Dadaism is all about links. The movement grew through links between various artists. These artists, all who had by chance assembled in one location initially beginning the moment of Dada, were always moving around. The distance in which they relocated varied from artists to artist. Some remained in their home country after Zurich, while others crossed the Atlantic and made their way in to the art world beginning to surface on American soil. The one thing that each and every one of these artists maintained is contact with multiple artists from around the western world.
Nowadays, most careers come through connections that you have with various people. This was almost the same in the lives of Dadaists, but it was more in terms of learning rather than getting a high paying job. They wrote between each other constantly, talking about different ideas they had, and discussing what was going on around them. Although they varied in location, the artists were all facing chaos in their everyday lives. They were searching for escape.
These links that they created led to many collaborative works, like the Francis Picabia piece L'oeil cacodylate, or the later work The Reunion, between John Cage and Marcel Duchamp. These links were an important aspect to the short-lived movement we call Dada.
The Dada artists did not limit the communications to simply just Dadaists, but they interacted with multiple other artists that were involved in various movements. That is why we see an integration of games that the Surrealists used.

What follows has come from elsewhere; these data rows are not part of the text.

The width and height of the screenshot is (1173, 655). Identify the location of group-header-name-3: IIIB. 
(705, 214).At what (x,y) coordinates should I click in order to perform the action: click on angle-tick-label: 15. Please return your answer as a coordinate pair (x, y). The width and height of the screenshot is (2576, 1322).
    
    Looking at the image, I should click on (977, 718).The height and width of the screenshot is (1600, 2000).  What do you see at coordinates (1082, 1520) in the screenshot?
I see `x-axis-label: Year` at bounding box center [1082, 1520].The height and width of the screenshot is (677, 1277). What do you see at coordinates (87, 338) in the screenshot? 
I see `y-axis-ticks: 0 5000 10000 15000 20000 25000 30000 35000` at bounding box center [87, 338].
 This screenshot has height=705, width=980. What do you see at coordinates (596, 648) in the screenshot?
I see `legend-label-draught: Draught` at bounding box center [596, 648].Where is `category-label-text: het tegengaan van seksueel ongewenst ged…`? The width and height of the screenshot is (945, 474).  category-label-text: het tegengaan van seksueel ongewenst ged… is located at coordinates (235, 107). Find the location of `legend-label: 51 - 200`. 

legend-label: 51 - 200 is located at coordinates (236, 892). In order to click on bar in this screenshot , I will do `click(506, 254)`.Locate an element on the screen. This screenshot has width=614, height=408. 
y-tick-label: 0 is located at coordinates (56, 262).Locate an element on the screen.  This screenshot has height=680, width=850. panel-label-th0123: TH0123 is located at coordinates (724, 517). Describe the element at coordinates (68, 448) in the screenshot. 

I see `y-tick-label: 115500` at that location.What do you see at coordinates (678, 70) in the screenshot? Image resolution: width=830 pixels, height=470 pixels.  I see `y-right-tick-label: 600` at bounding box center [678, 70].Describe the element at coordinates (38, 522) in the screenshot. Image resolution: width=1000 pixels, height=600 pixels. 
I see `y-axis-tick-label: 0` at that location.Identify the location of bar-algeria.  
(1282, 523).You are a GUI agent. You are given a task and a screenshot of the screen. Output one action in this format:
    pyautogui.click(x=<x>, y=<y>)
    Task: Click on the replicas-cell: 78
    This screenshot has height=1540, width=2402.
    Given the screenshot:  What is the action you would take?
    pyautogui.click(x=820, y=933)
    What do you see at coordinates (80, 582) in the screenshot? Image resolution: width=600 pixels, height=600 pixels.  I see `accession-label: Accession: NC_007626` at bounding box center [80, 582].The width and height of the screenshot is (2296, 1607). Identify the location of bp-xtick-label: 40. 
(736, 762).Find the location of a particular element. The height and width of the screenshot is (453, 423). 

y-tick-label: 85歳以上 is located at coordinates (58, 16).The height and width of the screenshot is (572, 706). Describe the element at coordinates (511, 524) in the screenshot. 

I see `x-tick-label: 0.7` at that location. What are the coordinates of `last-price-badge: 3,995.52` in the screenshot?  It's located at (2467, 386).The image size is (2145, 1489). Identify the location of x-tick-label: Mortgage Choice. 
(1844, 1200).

Last week, we played a game that I am going to refer to as a game of links. The object is to have two nouns, one at the beginning and one at the end. Between these two nouns on paper is 6 lines. The point is to start with the first noun, and create 6 levels of connections to link it to the end word. The links can rhyme, be a synonym, or any link your mind creates. For example: I flipped through a biography I was reading on Marcel Duchamp by Calvin Tomkins, and chose two nouns at on two random pages, Draw and Inscription. Although these two are very similar my links went like this: Draw, Saw, Wood, Forest, Height, Kite, Paper, Inscription.
To offer an alternate way to see different links, write down 6 different nouns on a sheet of paper, and have another person create the links between them. This way is a little bit harder, causing the mind to have to step even further out of the box in order to find some connection. Graziano chose to write: Pizza, Pharmacy, Glass, Concept, Farewell, Stone. And the connections went something like this: Pizza (store) Pharmacy (see) Glass (Duchamp/art) Concept (leave) Farewell (death) Stone.
Now, if someone else was given these set of words, they would see different connections, and the same goes for the first process.
The purpose of this is that it shows there are always links around us. Everything is linked in some way.
Now...what exactly does this have to do with Dada and what I was writing about before??? Let's see.
Dada art was being created by chance, opposition to the world, dissatisfaction with the production of art objects in the early 20th century. It is the art of randomness, of freedom, and people associate those two things with separation when in reality the world is about links. The Dadaists created because they were linked to the other movements, and did not necessarily want to follow the guidelines that were set. And this variation of links that each artist obtained did not just disintegrate when the Cabaret Voltaire began and the artists associated themselves to this "anti-art". Links are eternal, and never ending.